- **Task description**
Scan the records for the line containing "You are a computer-use agent. Screen"; extract it and all later lines, verbatim, through the end, and nothing before it.

- **Entries provided**
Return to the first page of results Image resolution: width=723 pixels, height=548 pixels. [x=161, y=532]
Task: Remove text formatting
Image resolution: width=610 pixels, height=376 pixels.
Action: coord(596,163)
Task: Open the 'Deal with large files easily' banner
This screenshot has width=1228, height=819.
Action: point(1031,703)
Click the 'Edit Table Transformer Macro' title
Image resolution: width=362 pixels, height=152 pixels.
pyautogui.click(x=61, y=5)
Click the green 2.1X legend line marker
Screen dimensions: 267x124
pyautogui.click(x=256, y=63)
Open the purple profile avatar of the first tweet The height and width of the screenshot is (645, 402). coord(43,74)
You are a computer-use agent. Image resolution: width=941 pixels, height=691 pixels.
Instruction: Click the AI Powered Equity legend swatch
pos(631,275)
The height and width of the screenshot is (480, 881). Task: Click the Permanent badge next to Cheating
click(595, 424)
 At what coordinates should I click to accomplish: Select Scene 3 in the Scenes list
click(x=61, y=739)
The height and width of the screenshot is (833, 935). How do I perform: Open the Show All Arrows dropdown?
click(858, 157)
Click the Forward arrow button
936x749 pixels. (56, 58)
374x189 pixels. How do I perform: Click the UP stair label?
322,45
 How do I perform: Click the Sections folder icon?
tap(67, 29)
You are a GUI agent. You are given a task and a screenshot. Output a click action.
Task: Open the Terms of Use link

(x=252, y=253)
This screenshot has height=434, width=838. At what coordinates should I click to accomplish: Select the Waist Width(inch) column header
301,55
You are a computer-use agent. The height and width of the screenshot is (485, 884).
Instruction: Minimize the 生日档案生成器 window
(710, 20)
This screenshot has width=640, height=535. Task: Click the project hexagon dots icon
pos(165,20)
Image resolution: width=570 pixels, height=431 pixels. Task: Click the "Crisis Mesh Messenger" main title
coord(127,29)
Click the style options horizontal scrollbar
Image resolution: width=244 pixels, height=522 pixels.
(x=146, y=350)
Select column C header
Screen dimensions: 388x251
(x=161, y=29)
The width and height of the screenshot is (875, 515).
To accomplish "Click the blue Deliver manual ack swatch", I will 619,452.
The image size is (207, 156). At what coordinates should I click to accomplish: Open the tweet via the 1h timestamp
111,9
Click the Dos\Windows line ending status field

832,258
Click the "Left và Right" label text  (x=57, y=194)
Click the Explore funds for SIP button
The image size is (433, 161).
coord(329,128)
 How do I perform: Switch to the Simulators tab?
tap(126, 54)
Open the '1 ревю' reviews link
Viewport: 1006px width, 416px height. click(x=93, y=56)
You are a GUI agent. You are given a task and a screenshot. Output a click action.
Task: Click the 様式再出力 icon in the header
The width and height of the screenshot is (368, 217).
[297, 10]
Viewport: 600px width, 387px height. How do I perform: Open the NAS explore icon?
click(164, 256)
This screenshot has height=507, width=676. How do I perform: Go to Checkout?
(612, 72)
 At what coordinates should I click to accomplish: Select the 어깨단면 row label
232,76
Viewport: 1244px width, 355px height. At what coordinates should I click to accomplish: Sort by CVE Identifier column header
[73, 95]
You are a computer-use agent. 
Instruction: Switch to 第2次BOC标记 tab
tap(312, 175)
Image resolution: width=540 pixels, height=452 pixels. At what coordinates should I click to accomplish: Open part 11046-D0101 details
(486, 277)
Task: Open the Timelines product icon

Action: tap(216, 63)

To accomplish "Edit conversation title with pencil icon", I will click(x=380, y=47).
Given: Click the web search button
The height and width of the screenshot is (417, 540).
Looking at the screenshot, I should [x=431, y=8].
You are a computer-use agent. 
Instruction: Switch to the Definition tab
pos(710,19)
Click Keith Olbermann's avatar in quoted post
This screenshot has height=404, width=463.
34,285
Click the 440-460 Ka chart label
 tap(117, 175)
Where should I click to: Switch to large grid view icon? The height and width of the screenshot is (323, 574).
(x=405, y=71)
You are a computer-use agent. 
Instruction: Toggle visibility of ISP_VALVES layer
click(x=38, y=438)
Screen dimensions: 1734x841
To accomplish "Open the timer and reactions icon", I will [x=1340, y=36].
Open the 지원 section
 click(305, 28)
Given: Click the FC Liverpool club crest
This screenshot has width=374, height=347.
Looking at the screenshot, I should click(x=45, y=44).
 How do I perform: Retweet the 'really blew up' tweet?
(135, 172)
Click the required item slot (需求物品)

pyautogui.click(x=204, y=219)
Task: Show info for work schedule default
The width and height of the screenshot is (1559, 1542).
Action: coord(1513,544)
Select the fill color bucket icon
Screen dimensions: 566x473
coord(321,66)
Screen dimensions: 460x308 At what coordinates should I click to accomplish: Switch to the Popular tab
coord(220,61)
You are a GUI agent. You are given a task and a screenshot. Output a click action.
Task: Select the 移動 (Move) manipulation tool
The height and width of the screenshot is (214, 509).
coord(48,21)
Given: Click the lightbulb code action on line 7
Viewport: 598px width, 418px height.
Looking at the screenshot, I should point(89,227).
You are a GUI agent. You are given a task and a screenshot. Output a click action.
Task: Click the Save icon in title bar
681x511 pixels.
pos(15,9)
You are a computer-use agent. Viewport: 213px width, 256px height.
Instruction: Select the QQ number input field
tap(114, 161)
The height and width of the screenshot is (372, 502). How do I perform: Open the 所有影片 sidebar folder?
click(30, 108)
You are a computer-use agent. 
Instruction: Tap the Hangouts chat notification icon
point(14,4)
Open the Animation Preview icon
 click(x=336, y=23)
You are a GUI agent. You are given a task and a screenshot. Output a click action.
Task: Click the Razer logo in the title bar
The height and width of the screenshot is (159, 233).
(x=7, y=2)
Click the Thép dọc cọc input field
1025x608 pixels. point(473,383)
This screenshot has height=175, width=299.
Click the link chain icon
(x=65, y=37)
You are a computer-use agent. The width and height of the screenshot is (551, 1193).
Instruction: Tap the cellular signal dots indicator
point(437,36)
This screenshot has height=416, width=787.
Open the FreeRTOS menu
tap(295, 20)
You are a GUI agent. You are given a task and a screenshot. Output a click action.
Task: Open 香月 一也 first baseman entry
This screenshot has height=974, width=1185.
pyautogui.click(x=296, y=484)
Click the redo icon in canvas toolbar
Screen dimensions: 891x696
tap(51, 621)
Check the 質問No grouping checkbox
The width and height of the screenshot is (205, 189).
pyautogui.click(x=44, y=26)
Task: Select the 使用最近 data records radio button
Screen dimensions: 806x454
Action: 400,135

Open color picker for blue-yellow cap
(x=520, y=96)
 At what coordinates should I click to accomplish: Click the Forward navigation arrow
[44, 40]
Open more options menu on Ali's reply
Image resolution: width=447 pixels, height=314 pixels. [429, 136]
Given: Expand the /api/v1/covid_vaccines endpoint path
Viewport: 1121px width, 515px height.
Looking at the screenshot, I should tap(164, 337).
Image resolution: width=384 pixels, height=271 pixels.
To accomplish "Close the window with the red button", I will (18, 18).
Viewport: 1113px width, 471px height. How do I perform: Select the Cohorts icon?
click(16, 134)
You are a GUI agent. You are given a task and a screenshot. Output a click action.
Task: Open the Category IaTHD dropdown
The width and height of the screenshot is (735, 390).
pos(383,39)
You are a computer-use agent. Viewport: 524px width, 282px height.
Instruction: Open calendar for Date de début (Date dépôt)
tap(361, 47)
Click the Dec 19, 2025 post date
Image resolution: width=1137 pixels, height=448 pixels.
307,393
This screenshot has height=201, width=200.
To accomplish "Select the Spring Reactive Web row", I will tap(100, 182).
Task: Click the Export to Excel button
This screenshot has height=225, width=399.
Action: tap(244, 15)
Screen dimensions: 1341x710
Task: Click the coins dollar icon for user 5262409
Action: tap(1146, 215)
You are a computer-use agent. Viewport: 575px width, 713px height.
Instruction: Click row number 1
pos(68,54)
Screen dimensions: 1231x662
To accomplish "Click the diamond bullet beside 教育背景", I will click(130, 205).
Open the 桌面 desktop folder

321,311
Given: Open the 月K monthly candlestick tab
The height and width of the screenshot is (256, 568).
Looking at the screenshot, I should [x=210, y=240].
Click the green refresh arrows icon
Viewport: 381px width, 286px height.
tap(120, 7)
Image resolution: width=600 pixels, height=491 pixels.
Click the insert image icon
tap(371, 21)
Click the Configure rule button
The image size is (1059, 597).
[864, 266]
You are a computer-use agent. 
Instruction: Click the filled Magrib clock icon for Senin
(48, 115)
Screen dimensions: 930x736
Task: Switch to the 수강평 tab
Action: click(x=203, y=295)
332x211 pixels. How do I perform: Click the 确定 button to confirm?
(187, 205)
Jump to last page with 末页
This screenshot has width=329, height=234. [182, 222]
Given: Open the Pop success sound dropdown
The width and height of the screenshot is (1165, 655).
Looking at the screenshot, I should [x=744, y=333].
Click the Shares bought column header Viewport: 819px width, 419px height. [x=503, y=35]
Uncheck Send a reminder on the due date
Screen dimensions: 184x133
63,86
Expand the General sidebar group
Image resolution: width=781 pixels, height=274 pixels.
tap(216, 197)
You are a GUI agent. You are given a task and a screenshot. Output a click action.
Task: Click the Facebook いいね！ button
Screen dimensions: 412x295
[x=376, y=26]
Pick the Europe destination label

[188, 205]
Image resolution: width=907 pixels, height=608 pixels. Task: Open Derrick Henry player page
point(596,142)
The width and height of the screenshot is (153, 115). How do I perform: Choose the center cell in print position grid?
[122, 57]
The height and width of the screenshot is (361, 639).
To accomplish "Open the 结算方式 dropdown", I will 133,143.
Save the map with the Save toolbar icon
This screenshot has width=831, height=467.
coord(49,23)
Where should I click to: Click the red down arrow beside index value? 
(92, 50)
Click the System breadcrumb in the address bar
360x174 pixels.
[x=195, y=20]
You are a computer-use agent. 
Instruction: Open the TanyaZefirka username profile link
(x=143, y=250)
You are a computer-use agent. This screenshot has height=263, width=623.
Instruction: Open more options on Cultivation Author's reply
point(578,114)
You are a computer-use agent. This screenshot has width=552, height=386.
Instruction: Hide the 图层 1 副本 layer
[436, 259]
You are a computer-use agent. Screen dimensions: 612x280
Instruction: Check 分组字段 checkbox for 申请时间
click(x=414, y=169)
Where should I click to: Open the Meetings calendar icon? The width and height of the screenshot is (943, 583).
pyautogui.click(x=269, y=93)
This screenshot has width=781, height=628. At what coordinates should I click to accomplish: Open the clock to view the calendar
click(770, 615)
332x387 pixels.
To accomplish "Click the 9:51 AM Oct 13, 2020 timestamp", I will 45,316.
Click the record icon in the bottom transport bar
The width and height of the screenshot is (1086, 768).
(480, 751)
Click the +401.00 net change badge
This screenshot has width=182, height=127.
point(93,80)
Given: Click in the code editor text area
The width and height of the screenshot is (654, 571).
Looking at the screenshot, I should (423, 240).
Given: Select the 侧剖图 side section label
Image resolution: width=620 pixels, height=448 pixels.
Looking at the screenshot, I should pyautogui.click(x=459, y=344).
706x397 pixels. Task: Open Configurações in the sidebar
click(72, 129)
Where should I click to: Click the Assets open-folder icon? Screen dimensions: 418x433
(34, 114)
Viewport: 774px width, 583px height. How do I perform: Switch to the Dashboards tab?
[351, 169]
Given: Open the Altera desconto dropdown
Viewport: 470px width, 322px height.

- **Task output**
You are a computer-use agent. Screen dimensions: 612x280
Instruction: Check 分组字段 checkbox for 申请时间
click(x=414, y=169)
Where should I click to: Open the Meetings calendar icon? The width and height of the screenshot is (943, 583).
pyautogui.click(x=269, y=93)
This screenshot has width=781, height=628. At what coordinates should I click to accomplish: Open the clock to view the calendar
click(770, 615)
332x387 pixels.
To accomplish "Click the 9:51 AM Oct 13, 2020 timestamp", I will 45,316.
Click the record icon in the bottom transport bar
The width and height of the screenshot is (1086, 768).
(480, 751)
Click the +401.00 net change badge
This screenshot has width=182, height=127.
point(93,80)
Given: Click in the code editor text area
The width and height of the screenshot is (654, 571).
Looking at the screenshot, I should (423, 240).
Given: Select the 侧剖图 side section label
Image resolution: width=620 pixels, height=448 pixels.
Looking at the screenshot, I should pyautogui.click(x=459, y=344).
706x397 pixels. Task: Open Configurações in the sidebar
click(72, 129)
Where should I click to: Click the Assets open-folder icon? Screen dimensions: 418x433
(34, 114)
Viewport: 774px width, 583px height. How do I perform: Switch to the Dashboards tab?
[351, 169]
Given: Open the Altera desconto dropdown
Viewport: 470px width, 322px height.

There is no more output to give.